**PROBLEM DESCRIPTION**
Begin at the line below that has "What is your online" and stop after the line that has "What is your in-store". Please restate only those lines, word for word.

**DATA FOR THIS TASK**

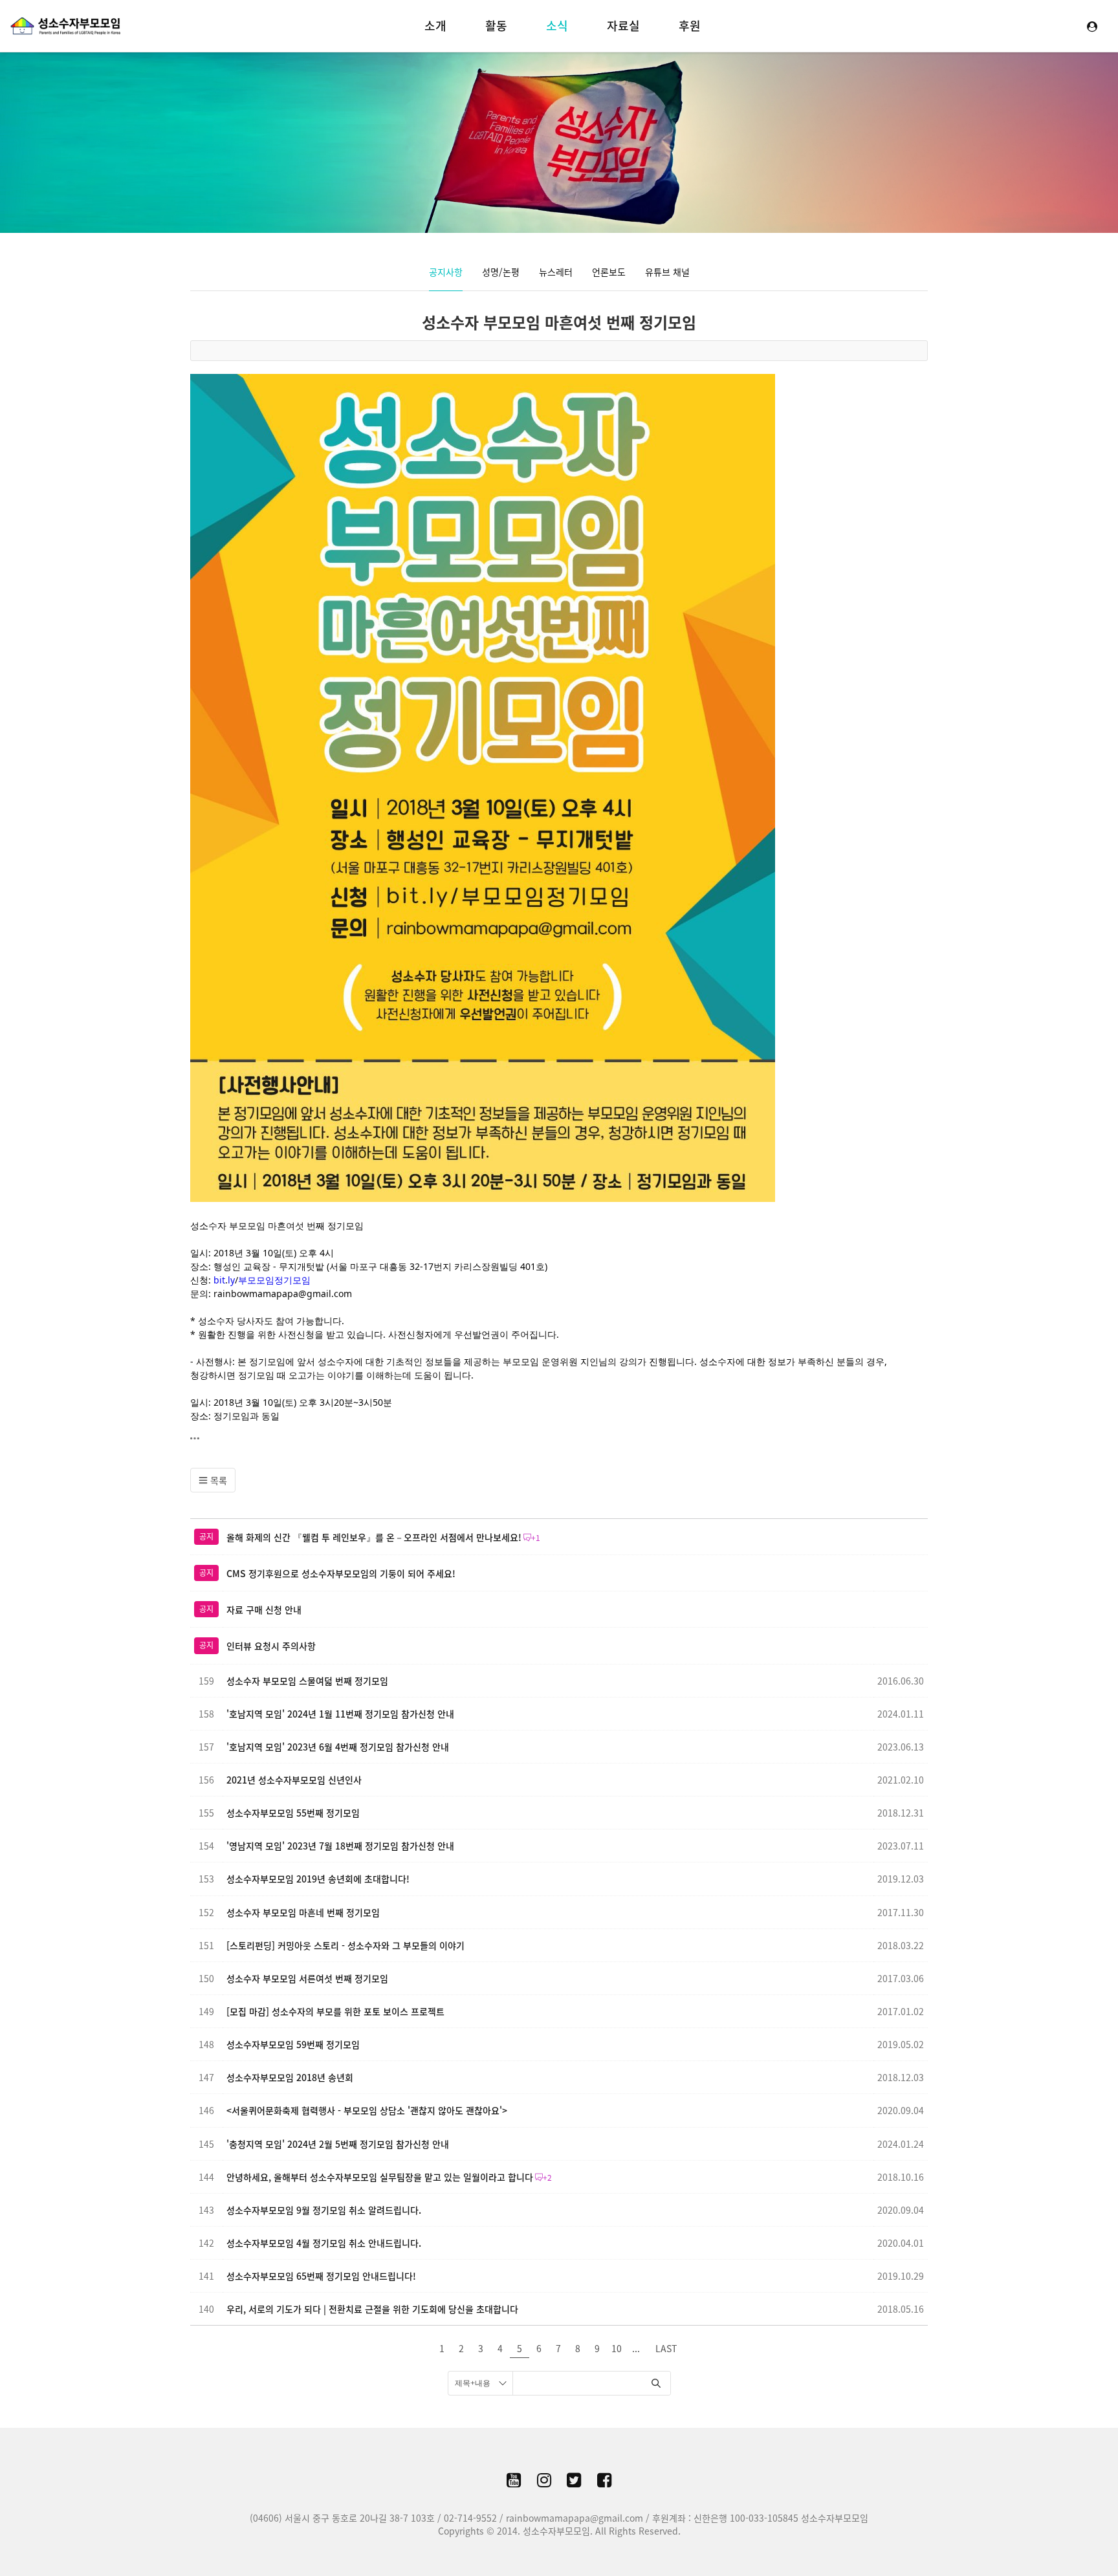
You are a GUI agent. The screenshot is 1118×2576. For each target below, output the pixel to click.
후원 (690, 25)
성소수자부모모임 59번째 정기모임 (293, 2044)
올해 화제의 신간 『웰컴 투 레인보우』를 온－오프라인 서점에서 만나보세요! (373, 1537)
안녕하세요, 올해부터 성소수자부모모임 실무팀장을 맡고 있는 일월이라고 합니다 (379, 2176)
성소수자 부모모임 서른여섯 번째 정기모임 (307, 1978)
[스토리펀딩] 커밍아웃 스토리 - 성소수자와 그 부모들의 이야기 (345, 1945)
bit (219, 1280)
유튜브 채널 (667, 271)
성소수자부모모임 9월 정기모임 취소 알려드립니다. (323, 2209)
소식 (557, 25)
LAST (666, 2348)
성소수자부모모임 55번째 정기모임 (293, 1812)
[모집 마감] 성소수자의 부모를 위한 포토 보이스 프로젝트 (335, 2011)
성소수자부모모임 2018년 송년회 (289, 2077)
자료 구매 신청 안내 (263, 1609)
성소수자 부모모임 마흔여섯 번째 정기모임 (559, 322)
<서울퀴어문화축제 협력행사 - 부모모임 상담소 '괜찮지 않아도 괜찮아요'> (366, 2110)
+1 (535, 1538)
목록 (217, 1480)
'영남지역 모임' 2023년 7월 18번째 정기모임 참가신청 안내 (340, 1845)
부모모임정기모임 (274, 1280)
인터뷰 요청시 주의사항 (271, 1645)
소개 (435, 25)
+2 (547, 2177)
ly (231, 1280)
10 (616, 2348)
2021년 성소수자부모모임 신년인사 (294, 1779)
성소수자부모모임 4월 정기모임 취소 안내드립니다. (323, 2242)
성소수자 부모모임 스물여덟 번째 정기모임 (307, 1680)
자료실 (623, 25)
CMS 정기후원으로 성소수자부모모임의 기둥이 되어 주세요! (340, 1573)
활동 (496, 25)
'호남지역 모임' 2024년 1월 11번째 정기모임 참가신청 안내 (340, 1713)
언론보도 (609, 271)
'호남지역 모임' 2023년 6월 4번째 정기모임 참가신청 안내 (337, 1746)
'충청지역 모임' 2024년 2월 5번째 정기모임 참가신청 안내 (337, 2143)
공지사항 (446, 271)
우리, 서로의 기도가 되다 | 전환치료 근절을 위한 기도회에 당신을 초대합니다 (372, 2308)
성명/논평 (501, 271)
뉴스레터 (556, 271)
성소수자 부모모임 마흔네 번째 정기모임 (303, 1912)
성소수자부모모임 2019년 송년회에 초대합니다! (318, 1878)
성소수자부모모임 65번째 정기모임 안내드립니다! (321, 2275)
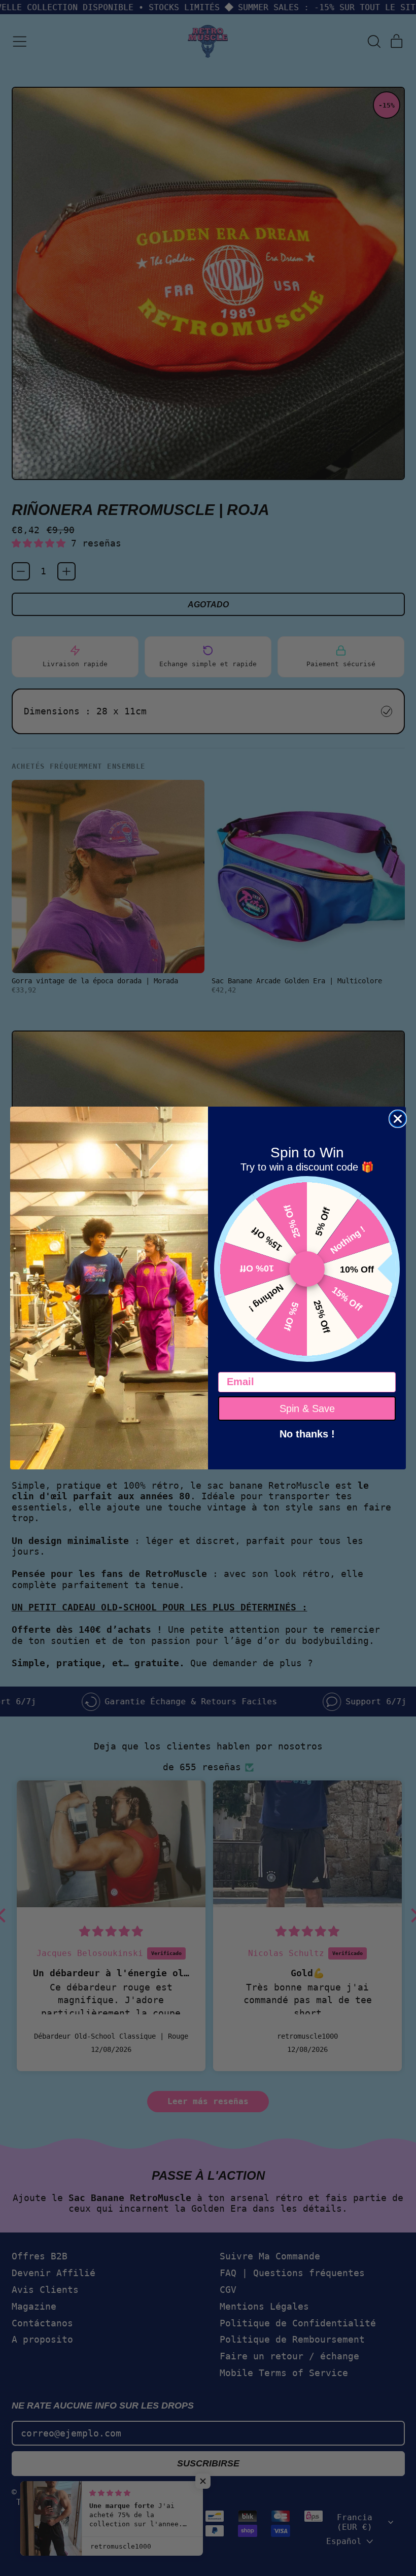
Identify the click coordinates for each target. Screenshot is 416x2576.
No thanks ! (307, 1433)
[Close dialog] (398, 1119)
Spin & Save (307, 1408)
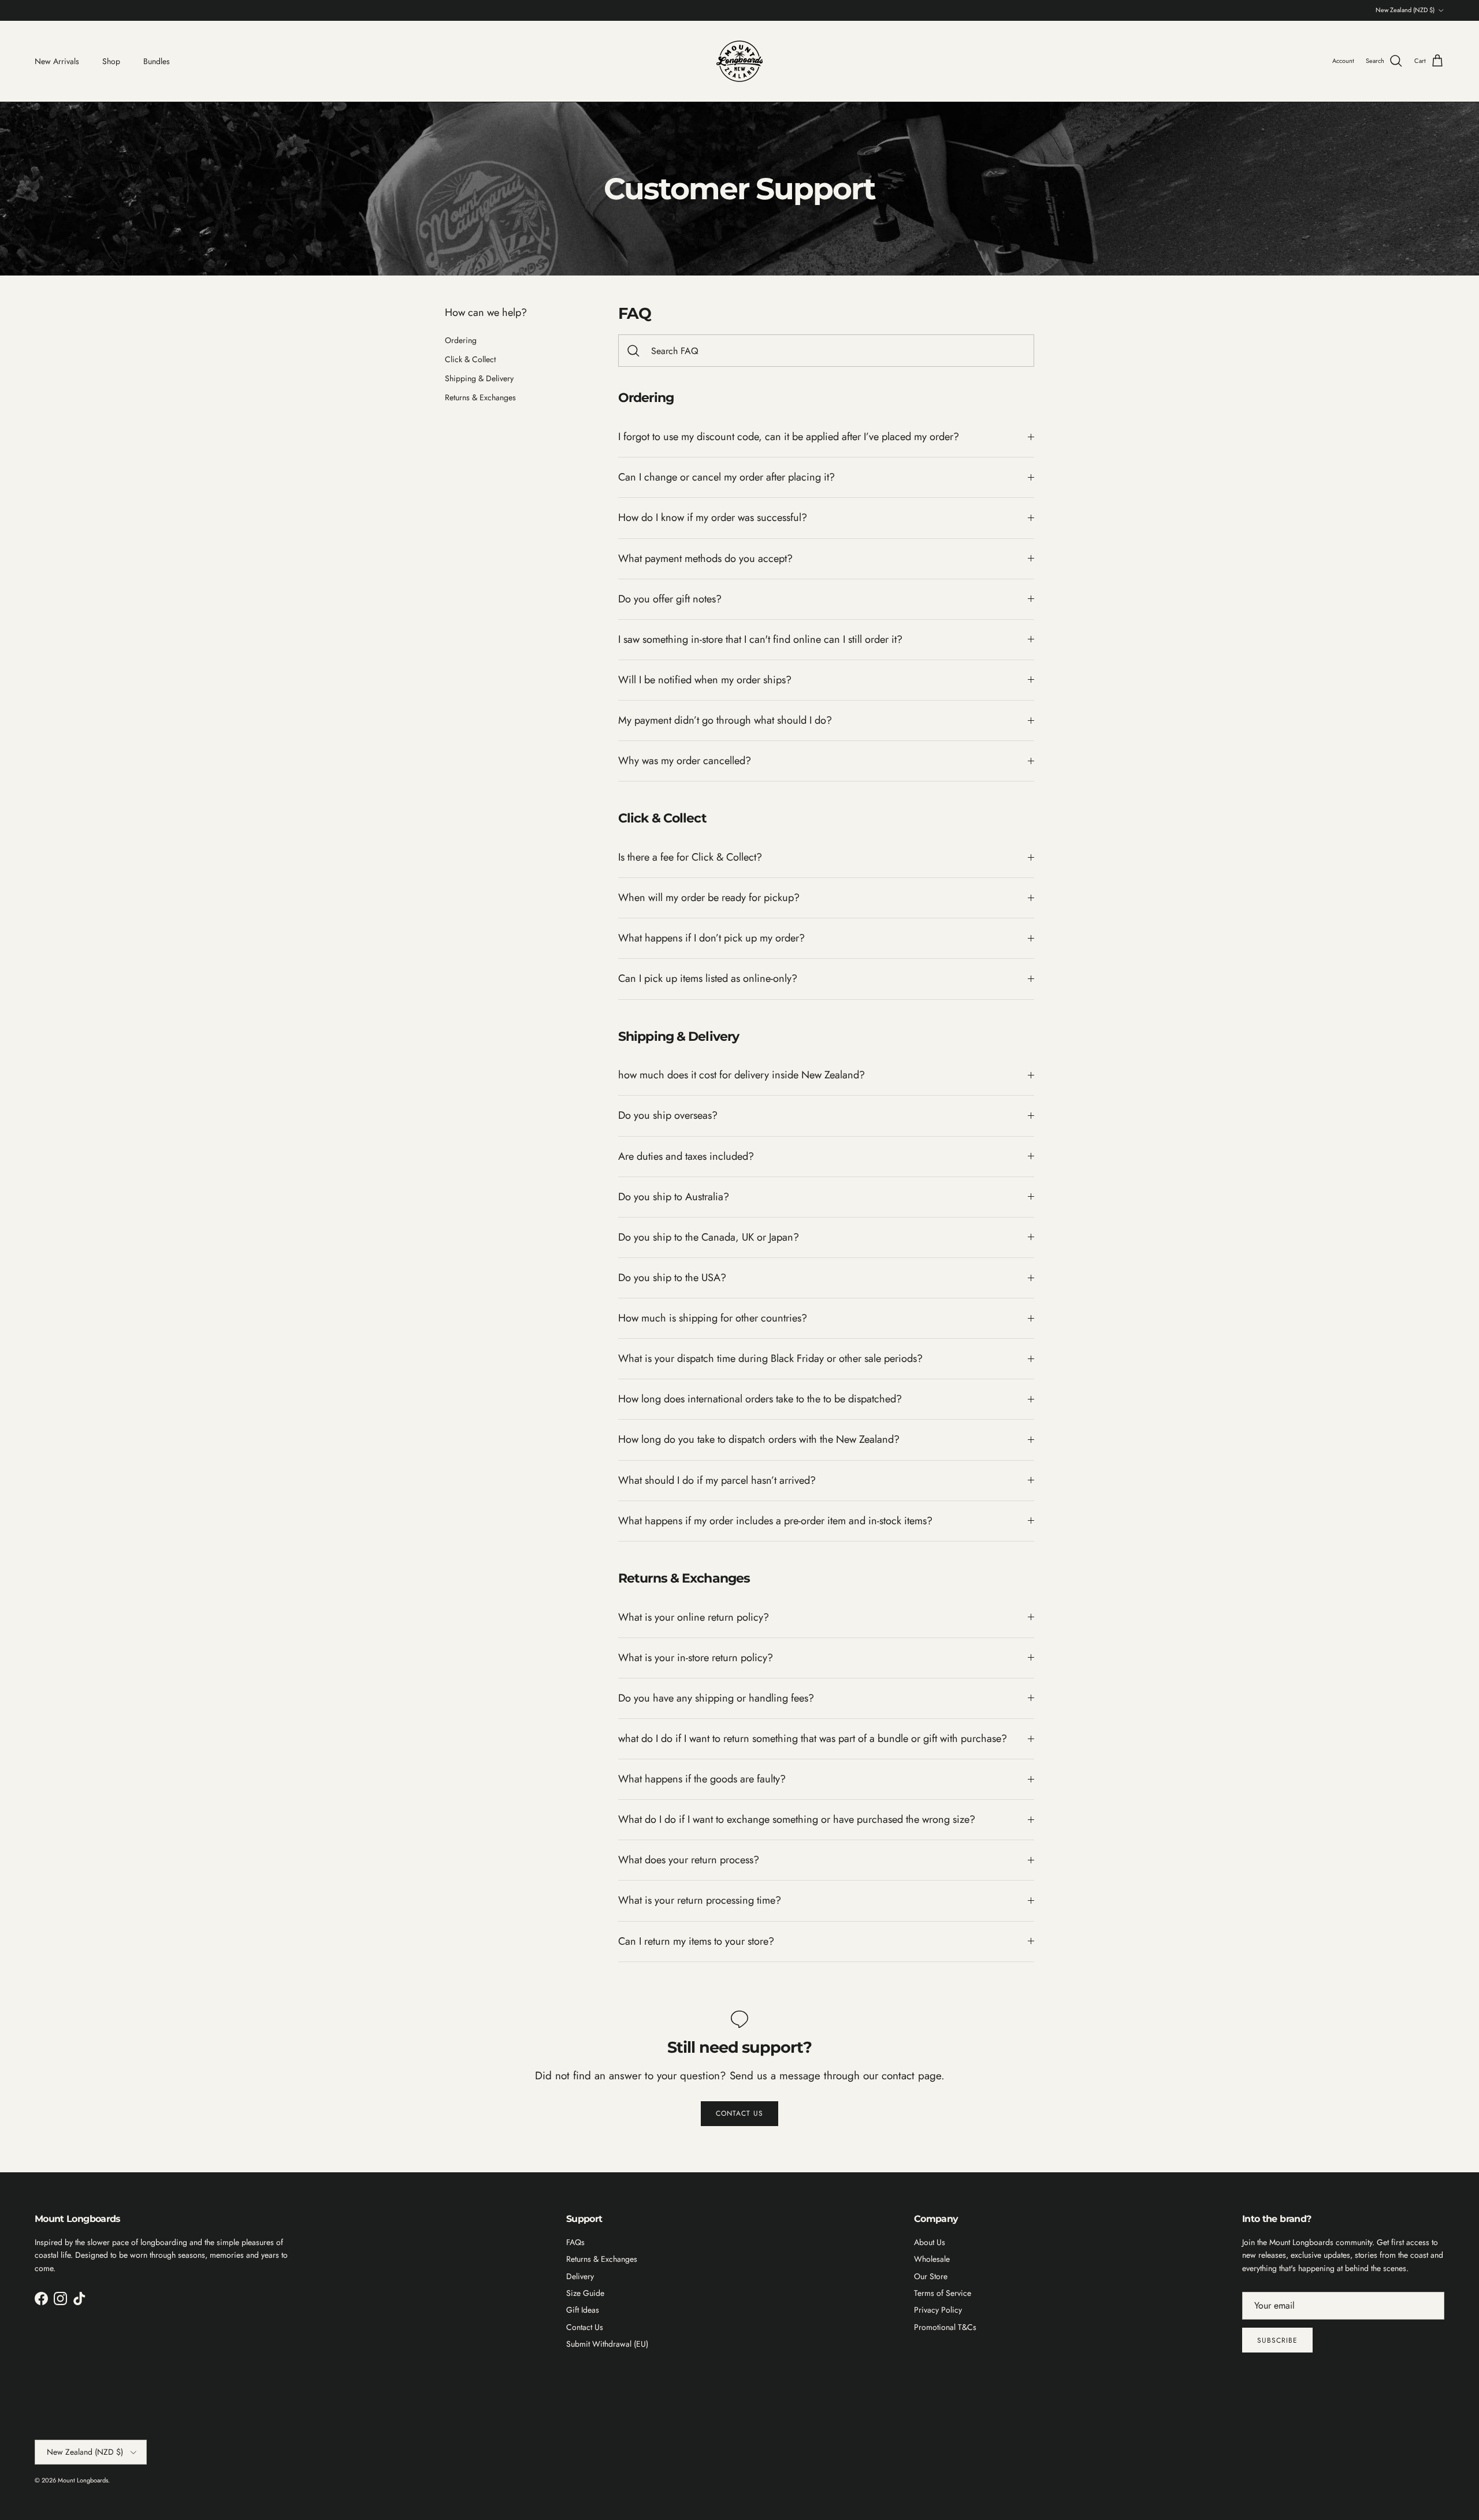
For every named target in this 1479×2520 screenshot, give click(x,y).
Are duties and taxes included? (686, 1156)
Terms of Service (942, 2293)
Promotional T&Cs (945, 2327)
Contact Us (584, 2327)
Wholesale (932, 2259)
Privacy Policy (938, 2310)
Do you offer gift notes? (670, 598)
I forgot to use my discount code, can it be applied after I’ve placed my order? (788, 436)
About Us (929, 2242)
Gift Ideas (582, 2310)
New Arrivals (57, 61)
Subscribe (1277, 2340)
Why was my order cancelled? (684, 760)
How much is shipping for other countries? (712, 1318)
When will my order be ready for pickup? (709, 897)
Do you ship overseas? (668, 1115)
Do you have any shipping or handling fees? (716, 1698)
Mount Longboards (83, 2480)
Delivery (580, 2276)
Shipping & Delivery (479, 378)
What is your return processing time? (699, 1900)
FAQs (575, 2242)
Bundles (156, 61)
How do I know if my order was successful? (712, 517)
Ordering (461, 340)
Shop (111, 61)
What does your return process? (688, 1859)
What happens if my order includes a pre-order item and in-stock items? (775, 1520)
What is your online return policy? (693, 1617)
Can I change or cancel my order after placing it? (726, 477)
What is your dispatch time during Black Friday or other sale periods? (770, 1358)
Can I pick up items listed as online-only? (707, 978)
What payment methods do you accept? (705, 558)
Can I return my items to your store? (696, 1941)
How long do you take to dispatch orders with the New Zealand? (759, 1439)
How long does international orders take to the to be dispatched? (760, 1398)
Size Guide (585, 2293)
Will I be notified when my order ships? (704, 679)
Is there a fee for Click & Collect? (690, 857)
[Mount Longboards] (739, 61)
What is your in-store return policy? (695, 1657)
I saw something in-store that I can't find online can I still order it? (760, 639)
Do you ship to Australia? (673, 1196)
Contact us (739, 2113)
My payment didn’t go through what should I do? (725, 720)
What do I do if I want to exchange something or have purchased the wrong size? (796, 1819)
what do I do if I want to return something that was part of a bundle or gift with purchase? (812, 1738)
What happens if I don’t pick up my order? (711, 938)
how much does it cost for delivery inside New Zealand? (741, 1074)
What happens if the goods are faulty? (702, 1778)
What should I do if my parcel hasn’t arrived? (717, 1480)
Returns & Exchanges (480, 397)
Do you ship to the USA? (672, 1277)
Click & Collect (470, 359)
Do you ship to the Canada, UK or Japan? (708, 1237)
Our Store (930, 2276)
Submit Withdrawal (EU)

**ANSWER TO THE EXERCISE**
What is your online return policy? (693, 1617)
Can I change or cancel my order after placing it? (726, 477)
What is your dispatch time during Black Friday or other sale periods? (770, 1358)
Can I pick up items listed as online-only? (707, 978)
What payment methods do you accept? (705, 558)
Can I return my items to your store? (696, 1941)
How long do you take to dispatch orders with the New Zealand? (759, 1439)
How long does international orders take to the to be dispatched? (760, 1398)
Size Guide (585, 2293)
Will I be notified when my order ships? (704, 679)
Is there a fee for Click & Collect? (690, 857)
[Mount Longboards] (739, 61)
What is your in-store return policy? (695, 1657)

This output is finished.